» DOCUMENT EXTRACT
# 6d vs. 5d mkiii for sports photography



## jrhessey (Jan 7, 2013)

Has anyone tried the new 6d on indoor basketball, or something that is going to push the AF system? I've got a 50d and simply can't get the shutter speeds needed to freeze the action at the local indoor gyms. I'm looking at the either the 5d mkiii or the 6d. Not sure about the focus tracking of the 6d, but all tests look like it does better in low light situations. I've googled around on the internet and can't find too much on the 6d based on indoor sports shooting. If anyone on here uses the 6d for indoor sports, I'd be very interested to hear what you had to say or could point me to some places that focus reviews based on that. Thanks!


----------



## DigiDen (Jan 7, 2013)

6D Af is good only at central spot in One-Shot mode.

6D ai-servo test here
http://forums.dpreview.com/forums/post/50578220


----------



## j1jenkins (Jan 7, 2013)

I have the 5D mkIII and it's a great sports body. Couple that with the 70-200, you'll be set for indoors and the higher iso ranges.


----------



## jcns (Jan 7, 2013)

50d shutter speed up to 1/8000
6d shutter speed up to 1/4000
If you can't freeze action at 1/8000, it's probably not the camera. Look in the mirror for possible answer


----------



## Sporgon (Jan 7, 2013)

jcns said:


> 50d shutter speed up to 1/8000
> 6d shutter speed up to 1/4000
> If you can't freeze action at 1/8000, it's probably not the camera. Look in the mirror for possible answer



It's pretty clear the OP was referring to better high ISO performance of FF allowing the use of faster shutter speeds :


----------



## Badger (Jan 7, 2013)

Just for fun last week, I took the 6D to the boys high school basketball game coupled with the 70-200 f4. At the end of the game, I would say, the 6D is not a sports camera. At least not if you plan on making a living with it. I really did have to rely on the center point for the entire game. I was shooting at 1/500 and f4 so ISO was quite high. 
Me, this is just a hobby and my middle school daughter plays. The 6D will be adequate for my purposes but probably not for professional use.


----------



## The_Arsonist (Jan 8, 2013)

jrhessey said:


> Has anyone tried the new 6d on indoor basketball, or something that is going to push the AF system? I've got a 50d and simply can't get the shutter speeds needed to freeze the action at the local indoor gyms. I'm looking at the either the 5d mkiii or the 6d. Not sure about the focus tracking of the 6d, but all tests look like it does better in low light situations. I've googled around on the internet and can't find too much on the 6d based on indoor sports shooting. If anyone on here uses the 6d for indoor sports, I'd be very interested to hear what you had to say or could point me to some places that focus reviews based on that. Thanks!



What are you shooting with/at? I get fairly good results in indoor basketball from my 50D+Sigma 70-200 2.8 at 1/400, f/2.8, iso2500. I usually do AI Servo with all points activated, IS off


----------



## 40dman (Jan 8, 2013)

I tried the 6d (really wanted it...until I tried it). I went outside on a sunny day and it struggled with moving
traffic. Many shots were not sharp as the focus is not fast enough. I had it on centre point only and servo.

» INFORMATION SHOWN
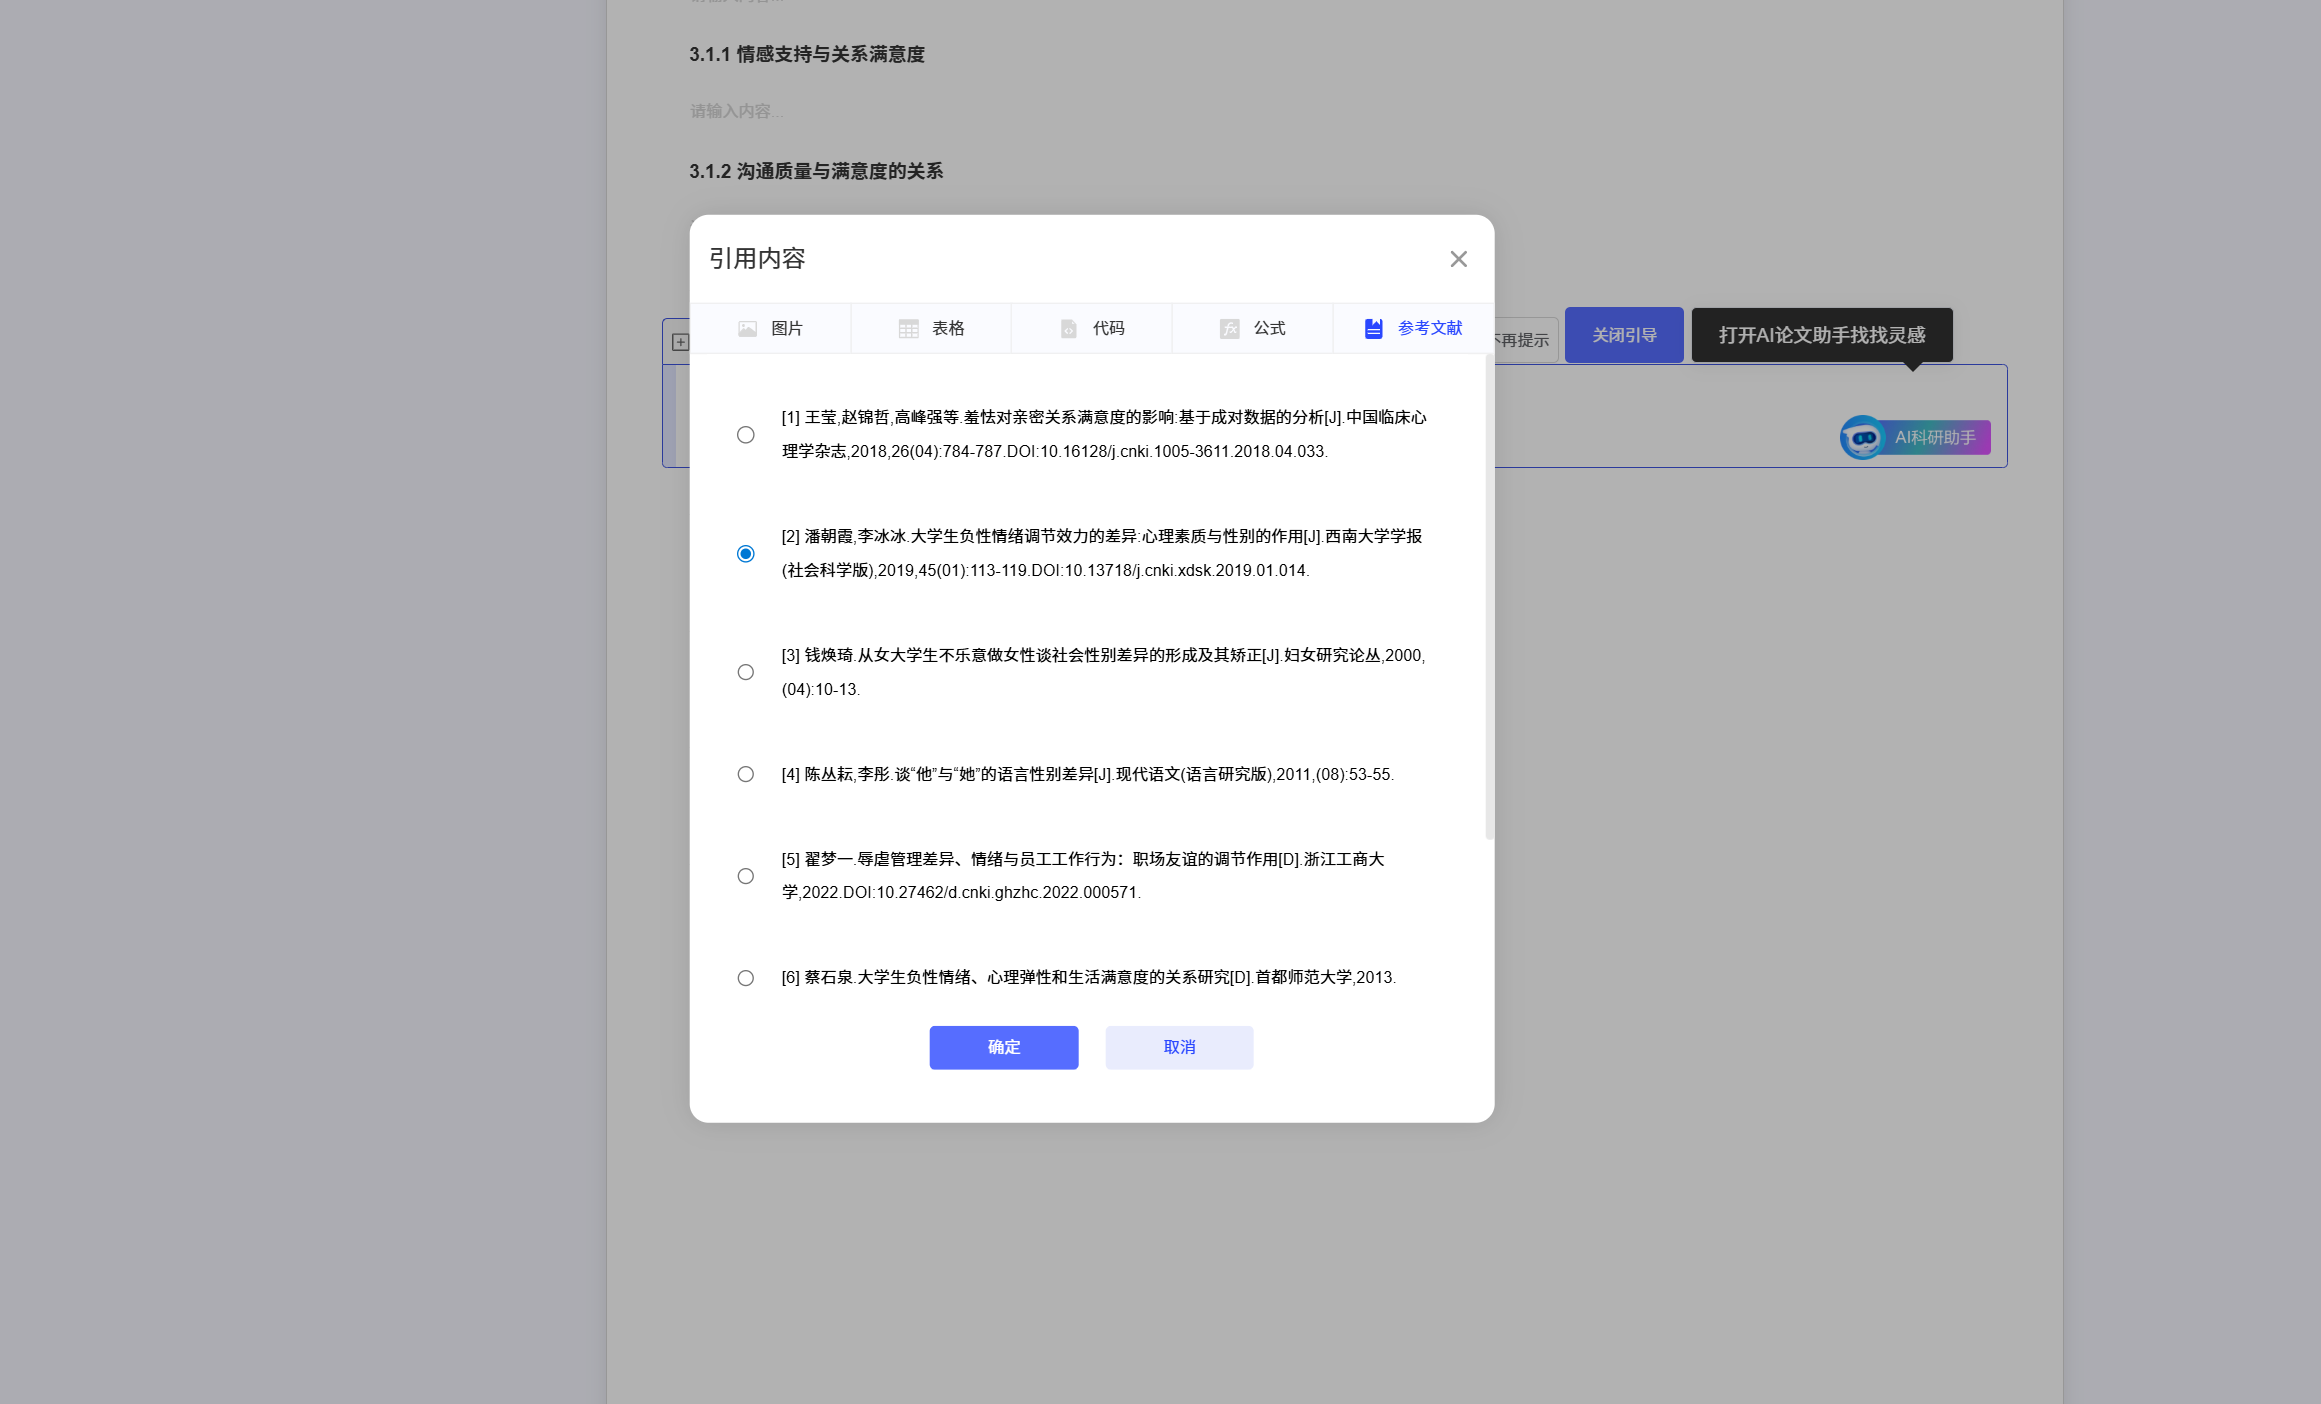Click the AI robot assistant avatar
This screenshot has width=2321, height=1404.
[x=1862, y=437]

--

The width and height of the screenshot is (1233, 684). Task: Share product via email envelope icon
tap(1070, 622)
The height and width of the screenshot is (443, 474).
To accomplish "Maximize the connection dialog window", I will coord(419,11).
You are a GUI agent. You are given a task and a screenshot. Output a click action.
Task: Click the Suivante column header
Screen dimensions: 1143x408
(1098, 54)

» WORK TO DO
**A)** Give the username of every poster in the forum thread on the 6D versus the 5D Mark III for sports photography.
**B)** Pick up the forum thread on the 6D versus the 5D Mark III for sports photography right after its last line.

» ANSWERS TO EACH TASK
**A)** jrhessey, DigiDen, j1jenkins, jcns, Sporgon, Badger, The_Arsonist, 40dman

**B)**
It looks like a fantastic camera as long as you do not expect much for sport.

I have the 7d now and shoot sports and events mostly.
The 6d in no way can substitute for the 7d or handle sports anywhere near the 5d3 or 7d and it clearly is 
not intended for that. Bite the bullet and get the 5d3. 

Here is a shooter's experiences. He posted 4 nice basketball shots and the rest were out of focus.
http://forums.dpreview.com/forums/post/50578220


----------



## bycostello (Jan 8, 2013)

sports.. which ever has fastest burst rate...


----------



## jrhessey (Jan 8, 2013)

The_Arsonist said:


> jrhessey said:
> 
> 
> > Has anyone tried the new 6d on indoor basketball, or something that is going to push the AF system? I've got a 50d and simply can't get the shutter speeds needed to freeze the action at the local indoor gyms. I'm looking at the either the 5d mkiii or the 6d. Not sure about the focus tracking of the 6d, but all tests look like it does better in low light situations. I've googled around on the internet and can't find too much on the 6d based on indoor sports shooting. If anyone on here uses the 6d for indoor sports, I'd be very interested to hear what you had to say or could point me to some places that focus reviews based on that. Thanks!
> ...



I was shooting upward basketball for my sisters kids. I had a 50d, canon 70-200 2.8 II and was on 3200 ISO just to get 160 shutter speed. It's in a church gymnasium, so it's not exactly the best lighting for basketball either.


----------



## The_Arsonist (Jan 9, 2013)

That is a dark gym! I'm of no use in the auto-focus questions, good luck


----------



## bholliman (Jan 9, 2013)

I have a 6D and 7D. I've used both for middle school basketball games in a fairly dark gym in combination with a 70-200mm 2.8 II lens. The 7D AF helps me get more in-focus shots, but the 6D's better high ISO capability allows me to use faster shutter speeds and the in-focus shots have much better IQ with less noise than shots with the 7D and same lens. I get an in focus "hit" rate with the 6D in AI Servo mode of around 50% compared with around 70% for the 7D.

But, the greatly superior 6D IQ more than offsets the AF advantage of the 7D in my opinion. I'm only using the 6D for basketball at this point and leaving the 7D at home. If. You are shooting NBA games or athletes that move faster than 13-year-olds, you will probably have different results.

The 5D3 will of course give you great AF with excellent IQ. But, for me the 6D is a good enough indoor sports camera for the 5-10 times a year I'll use it for that. If you are doing a bunch of sports photography, get a 5D3, but if you are doing general photography including a limited amount of indoor sports, the 6D is a good option.


----------



## bholliman (Jan 10, 2013)

Looks like Badger and I were the only two 6D owners who responded. Any others 6D owners with indoor sports shooting experiences to relate?


----------



## dswatson83 (Jan 10, 2013)

Look for the 7D at a great price or save for the 5D3. The 6D is not ideal for sports. The AF systems will probably be your failing point plus neither camera is that fast. The center point is the only decent point on both cameras. The 7D is a great sports camera with 8fps shooting, 19pt all cross type AF, and decent low light performance. Plus, the crop factor will help you in most cases and the 7D with a 70-200 f/2.8 will be better than a 5D2 with a 1.4X extension on the 5D2 to get close to the same focal lengths. The 6D will be better in low light than the 5D2 but other than that, neither will be a camera you will enjoy in a sports environment.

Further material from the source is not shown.